OK thanks I see what is happening, there are two conflicting versions of the agent log level and endpoint is respecting the stale one in the Fleet configuration. I did not realize or expect the log level to be in there and that is not what I was looking at originally.

The API contract for the expected log level received on the control protocol is the UnitLogLevel in the UnitExpected message:

https://github.com/elastic/elastic-agent-client/blob/86f524ddc40d8aae5a01244ae223fb87f8b33265/elastic-agent-client.proto#L199-L201

// Log level for the unit.
enum UnitLogLevel {
    ERROR = 0;
    WARN = 1;
    INFO = 2;
    DEBUG = 3;
    TRACE = 4;
}

message UnitExpected {
    //...
    UnitExpectedConfig config = 5;
    // Log level of the unit.
    UnitLogLevel log_level = 6;
}

In the components-expected.yaml file this is correctly set to debug:

          id: endpoint-default-08ffdcde-0b3a-453a-836f-0362ff4b55e0
          log_level: 3 # DEBUG
          type: 0

However the log level is also coming in as a sub-key of the fleet configuration, which we inject exclusively into the endpoint configuration because it has to contact Fleet Server as well, and that log level is stale at info (probably it was the log level at enrollment time).

Image

This log level injection happens here: https://github.com/elastic/elastic-agent/blob/1c041a29bfde297be5c29e89c7da5df3bd3cc8b2/internal/pkg/agent/application/fleet_server_bootstrap.go#L141-L152

This log level is out of date because we don't update the log level that was set when agent was installed, if I look at what is in the agent-info.yaml block it is also info:

agent_id: 49800f30-88c5-4aeb-b207-acd0732d97ab
headers: {}
log_level: info
snapshot: true
unprivileged: false
version: 8.16.0

This is despite the fact that the current log level received from Fleet was debug as is shown in pre-config.yaml:

agent:
    download:
        sourceURI: https://artifacts.elastic.co/downloads/
        timeout: 2h
    features: null
    logging:
        level: debug
cmacknz commented 4 days ago

The endpoint side fix is to respect the log_level field in the UnitExpected message instead of the one in Fleet. This is what every other component except endpoint uses because they don't get the Fleet config injected.

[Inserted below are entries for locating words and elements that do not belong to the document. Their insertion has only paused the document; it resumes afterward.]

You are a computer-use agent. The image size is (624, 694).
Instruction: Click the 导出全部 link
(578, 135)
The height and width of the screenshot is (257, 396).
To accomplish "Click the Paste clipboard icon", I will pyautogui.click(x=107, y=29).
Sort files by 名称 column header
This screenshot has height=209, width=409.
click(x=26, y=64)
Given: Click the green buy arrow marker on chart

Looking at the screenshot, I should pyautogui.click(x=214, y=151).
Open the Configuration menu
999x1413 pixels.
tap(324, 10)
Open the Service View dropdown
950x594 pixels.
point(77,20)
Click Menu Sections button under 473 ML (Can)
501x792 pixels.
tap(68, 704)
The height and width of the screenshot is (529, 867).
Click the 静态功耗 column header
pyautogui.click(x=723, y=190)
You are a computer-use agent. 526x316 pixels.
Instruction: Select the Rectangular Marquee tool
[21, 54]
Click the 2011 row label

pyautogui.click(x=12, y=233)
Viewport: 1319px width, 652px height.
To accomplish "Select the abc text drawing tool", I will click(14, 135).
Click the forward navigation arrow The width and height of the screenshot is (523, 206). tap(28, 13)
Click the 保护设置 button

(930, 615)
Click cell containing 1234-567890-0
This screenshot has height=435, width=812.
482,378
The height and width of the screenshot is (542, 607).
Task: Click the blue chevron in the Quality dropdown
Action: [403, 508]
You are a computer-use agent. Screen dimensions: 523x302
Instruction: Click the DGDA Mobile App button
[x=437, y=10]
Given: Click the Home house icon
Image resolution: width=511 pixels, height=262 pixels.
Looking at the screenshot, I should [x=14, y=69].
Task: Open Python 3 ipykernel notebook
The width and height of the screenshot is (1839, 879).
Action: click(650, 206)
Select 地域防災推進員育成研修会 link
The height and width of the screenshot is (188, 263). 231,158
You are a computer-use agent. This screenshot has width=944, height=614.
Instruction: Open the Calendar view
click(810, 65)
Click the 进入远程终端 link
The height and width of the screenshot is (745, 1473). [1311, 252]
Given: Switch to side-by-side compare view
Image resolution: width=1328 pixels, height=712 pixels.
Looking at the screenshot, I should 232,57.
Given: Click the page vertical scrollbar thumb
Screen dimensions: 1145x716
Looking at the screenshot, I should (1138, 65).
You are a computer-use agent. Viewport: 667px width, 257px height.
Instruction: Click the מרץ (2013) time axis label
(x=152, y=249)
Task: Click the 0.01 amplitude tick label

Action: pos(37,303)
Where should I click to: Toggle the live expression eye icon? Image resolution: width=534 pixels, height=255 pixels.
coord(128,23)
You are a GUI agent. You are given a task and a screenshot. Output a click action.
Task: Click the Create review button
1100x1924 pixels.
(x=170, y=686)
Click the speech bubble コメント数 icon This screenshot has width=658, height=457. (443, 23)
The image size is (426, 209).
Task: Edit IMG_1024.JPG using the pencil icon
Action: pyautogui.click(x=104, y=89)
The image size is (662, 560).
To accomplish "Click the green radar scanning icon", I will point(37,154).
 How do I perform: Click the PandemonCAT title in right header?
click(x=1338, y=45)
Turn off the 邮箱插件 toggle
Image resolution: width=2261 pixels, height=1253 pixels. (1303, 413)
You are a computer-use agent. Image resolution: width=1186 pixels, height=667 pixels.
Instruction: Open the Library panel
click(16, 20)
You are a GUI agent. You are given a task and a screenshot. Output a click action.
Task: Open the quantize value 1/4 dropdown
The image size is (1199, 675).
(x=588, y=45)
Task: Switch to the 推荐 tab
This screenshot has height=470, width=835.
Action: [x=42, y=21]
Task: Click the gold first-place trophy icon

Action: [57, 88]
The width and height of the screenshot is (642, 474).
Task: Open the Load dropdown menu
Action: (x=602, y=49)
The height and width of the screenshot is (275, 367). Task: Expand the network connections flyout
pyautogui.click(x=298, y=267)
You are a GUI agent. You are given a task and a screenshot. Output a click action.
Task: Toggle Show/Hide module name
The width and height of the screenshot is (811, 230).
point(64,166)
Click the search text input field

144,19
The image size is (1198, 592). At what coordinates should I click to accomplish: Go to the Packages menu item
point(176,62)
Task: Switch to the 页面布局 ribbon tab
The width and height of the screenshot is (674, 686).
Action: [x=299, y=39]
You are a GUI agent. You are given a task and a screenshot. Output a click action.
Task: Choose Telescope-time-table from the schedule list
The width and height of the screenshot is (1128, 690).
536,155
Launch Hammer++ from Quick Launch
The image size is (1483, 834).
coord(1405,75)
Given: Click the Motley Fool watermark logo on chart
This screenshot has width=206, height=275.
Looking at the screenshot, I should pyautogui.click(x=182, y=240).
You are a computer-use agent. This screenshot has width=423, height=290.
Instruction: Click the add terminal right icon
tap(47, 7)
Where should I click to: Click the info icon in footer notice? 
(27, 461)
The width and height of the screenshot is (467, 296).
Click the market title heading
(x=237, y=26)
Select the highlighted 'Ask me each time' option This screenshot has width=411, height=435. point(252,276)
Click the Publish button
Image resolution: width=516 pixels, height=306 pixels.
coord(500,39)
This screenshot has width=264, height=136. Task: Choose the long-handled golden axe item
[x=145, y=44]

The agent side fix would be one or both of:

  1. Making the contents of agent-info.yaml match what was received from Fleet. I remember there were complications around this but I can't remember what specifically.
  2. Having the fleet component modifier populate the log level in the policy from fleet instead of the one in the local agent info, which is not updated.
nfritts commented 2 days ago

The endpoint side fix is to respect the log_level field in the UnitExpected message instead of the one in Fleet. This is what every other component except endpoint uses because they don't get the Fleet config injected.

@brian-mckinney Do you think you could put in a PR for this?